Even if you don't need to fit more customers, rearranging your current tables can be a great way to open up your space and make it easier for your staff and visitors to get around. Optimizing your space can also help you ensure that you're within fire code regulations!
- 60% of floor space should be reserved for dining
- 40% of your floor space should be dedicated to your kitchen, storage, and prep areas
- Banquet style: 10-11 square feet per person
- Fast food: 11 - 14 square feet per person
- Full-service restaurant: 12 - 15 square feet per person
- Table service for bars and hotels: 15 - 18 square feet per person
- Counter service: 18 - 20 square feet per person
- At least 24 inches between table corners
Benefits Of A Well-Designed Restaurant Floor Plan
Maximize Your Space
Since you are paying for the entire square footage of your property, you will want to maximize your space in a way that makes the most of each square foot in order to increase your profits. A well-thought-out floor plan allows you to utilize your entire space while leaving plenty of room for staff to maneuver through the building.
Enhance The Ambiance
When thinking about the ambiance of a restaurant, people often think of aesthetic elements such as furniture, art, paint colors, and other types of restaurant decor. While all of this is important to create an ambiance, you must start with a floor plan that is curated to influence the environment that you are looking to build.
For instance, if you are designing an upscale restaurant, you may consider isolating the tables with decorative partition walls to provide guests with more privacy. You might also build platforms in order to give tables that are positioned farther from the windows a view of the outside.
Or maybe you are creating a social gathering spot, in which you may want to consider having large, shared tables that encourage communal dining. How you set up your floor plan will affect the mood and atmosphere that you create.
Improve Guest Comfort
While you want to make sure you are maximizing your space, you also need to keep the comfort of your guests in mind.
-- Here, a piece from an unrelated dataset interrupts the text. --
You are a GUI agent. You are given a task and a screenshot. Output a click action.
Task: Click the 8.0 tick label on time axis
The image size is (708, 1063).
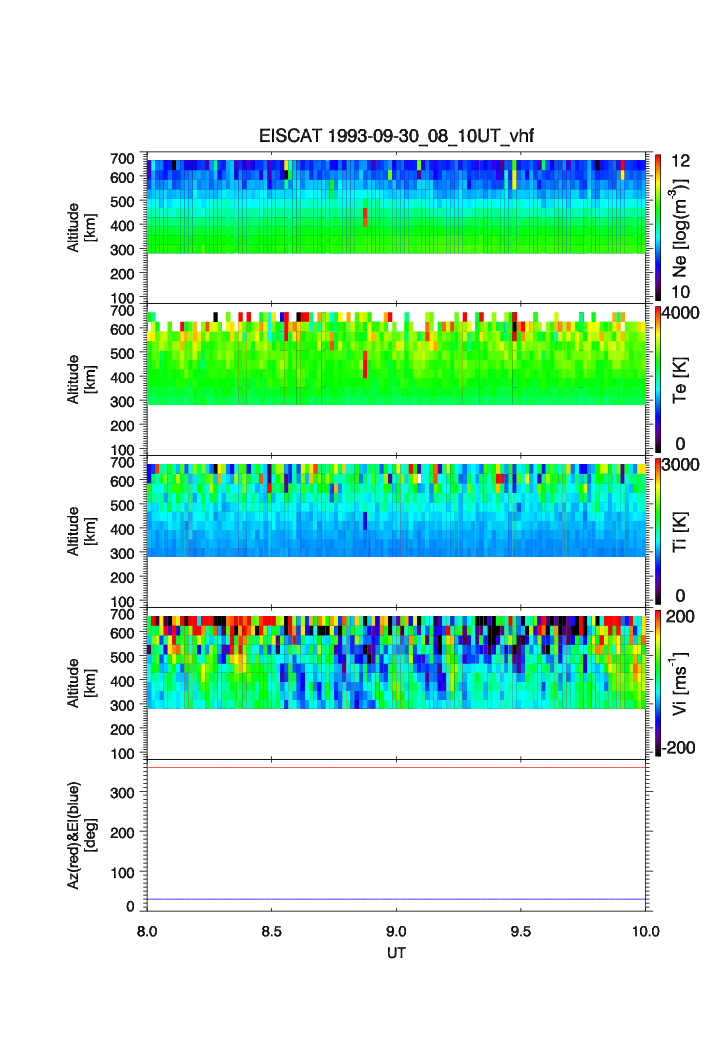pyautogui.click(x=147, y=931)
Without a solid plan, it is easy to accidentally overcrowd your dining area. Making guests' comfortability part of the planning process lets you maximize your space while making the layout comfortable and welcoming.
Designing a floor plan isn’t only about providing your customers with a good dining experience, it also dictates the functionality of the workplace for your employees. During the planning process, consider where customers may be hanging out at peak restaurant hours. Plan for an organized space that is easy for your employees to navigate even when the floor is jam-packed with customers.